I had ponies, don't think I didn't. I had a thing for ponies, since before I can remember. Apparently one day I saw Blue Belle's star spangled ass and had to have it. Now it might sound bizarre to make such a remark about a mare's buttocks but bear in mind, 80s toys had a severe hard-on for rear ends. Ponies had their special talent represented on their butts, Cabbage Patch Kids had their creator's signature across one of their butt cheeks (and despite the fact that they were rag dolls, actually had two distinguishable butt cheeks), Care bears had a heart shaped birth mark on their asses and He-Man ran around showing off his muscular gluteus maximus every chance he got.

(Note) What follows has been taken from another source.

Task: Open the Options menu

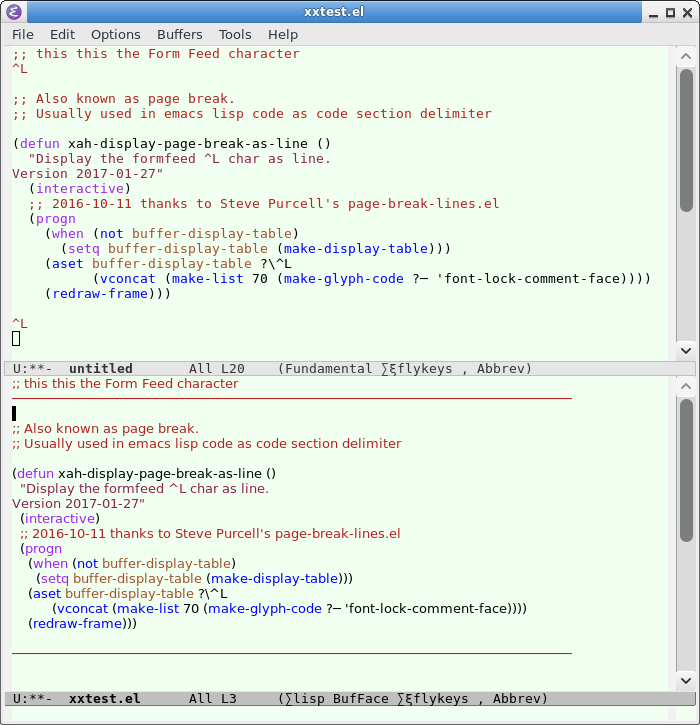Action: [x=116, y=35]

And he made sure he had plenty of chances. It was so common that I expected every toy to had something marked, embedded or tattooed on their butts. No joke, every time I got a doll, I would get her naked and check for butt marks. Then she'd be put to float and dismembered, to be re-assembled, but that's another story for another day. Except I told all the story right now. Moving on.

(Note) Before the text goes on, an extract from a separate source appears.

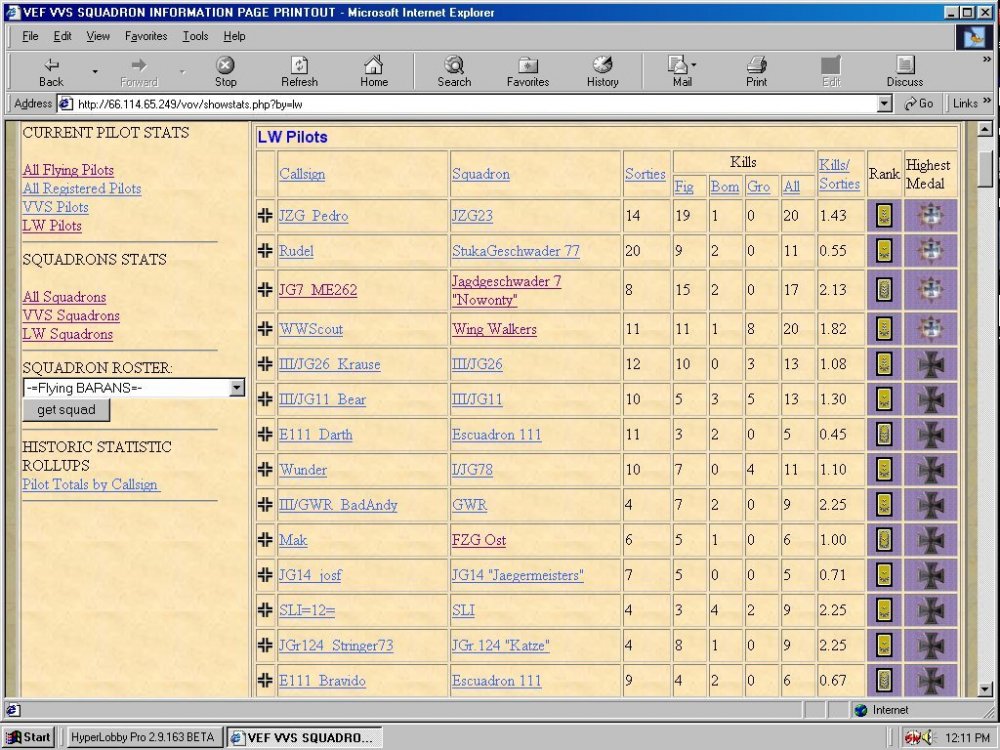
Task: Open the Search toolbar button
Action: (454, 71)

But going back to the point (yes, I had a point) before I was fully conscious and capable of successful memory storing, I had already a blue and a pink ponies. Later, I had a baby unicorn pony, the aforementioned Moondancer, then a nursery and some more baby ponies, and a lot of playtime with them. I finally had contact with the cartoon, and oh boy was it awful. The TV started oozing ant repellent half an hour before to protect itself for the impending invasion it was that sweet. It was not the kind of sweetness one can stand, though, it was just aimlessly happy, stupid, and optimistic. I remember not caring about Rainbow Brite, for example, until I saw an episode where she got kidnapped. Finally some real conflict, not only "boo hoo a speck of gray on my bright colors". He-Man was jammed pack full of action, fights, muscles, cheesy one liners! So was She-Ra, plus she had some furry alien thing hiding randomly across the episode, inviting viewers to find it, a la find Waldo. But not My Little Pony, no. That cartoon dared do something different by being a torrent of niceness devoid of thrill. It had a blond girl and some whiny princess and it was the biggest waste of creative resources I had contact with in my childhood.


Durr.
They lived in a matriarchal tribal style, they were few or none males around, they didn't seem to have school, babies were kept in the nursery and the rest could venture ANYWHERE. Their land was green and fertile. There was food as far as the eye could see all around. They had unlimited freedom to explore, travel, experiment all around. On top of that, some were maremaids, some had wings, some had special magical horns and a few lucky ones had all of the above. All of it. Even the least adapted of those animals had no school, no parents, no predators, no schedules, no obligations to stay tied to a single place. They could run around naked, roll around in their own food and not only would nobody oppose that, it would be the most natural thing for them, it was within their nature. Sentient, intelligent, reasoning beings with virtually unlimited freedom. And all they did was run around their pastel stables and talk about friendship and be friends and be ever so pleasant. Later the toys started to pile up embedded gems (how painful would that be for a pony, damn you, Hasbro) protruding "cutie marks" (that can't be explained by anything other than tumors), shoes, hair clips and accessories, ridiculously feeble butterfly wings and finally metric tons of fabric, smothering the little bit of symbolic freedom the things had left.

So now that I see that being a bronie is a fun thing, it's like a bunch of 40 year olds would have found my pony nursery when I was 13 and did lines of coke off the furniture. I won't stop you, but I don't see you finding the awesomeness inherent to ponies either. Knock yourself out, though, you seem to be having fun.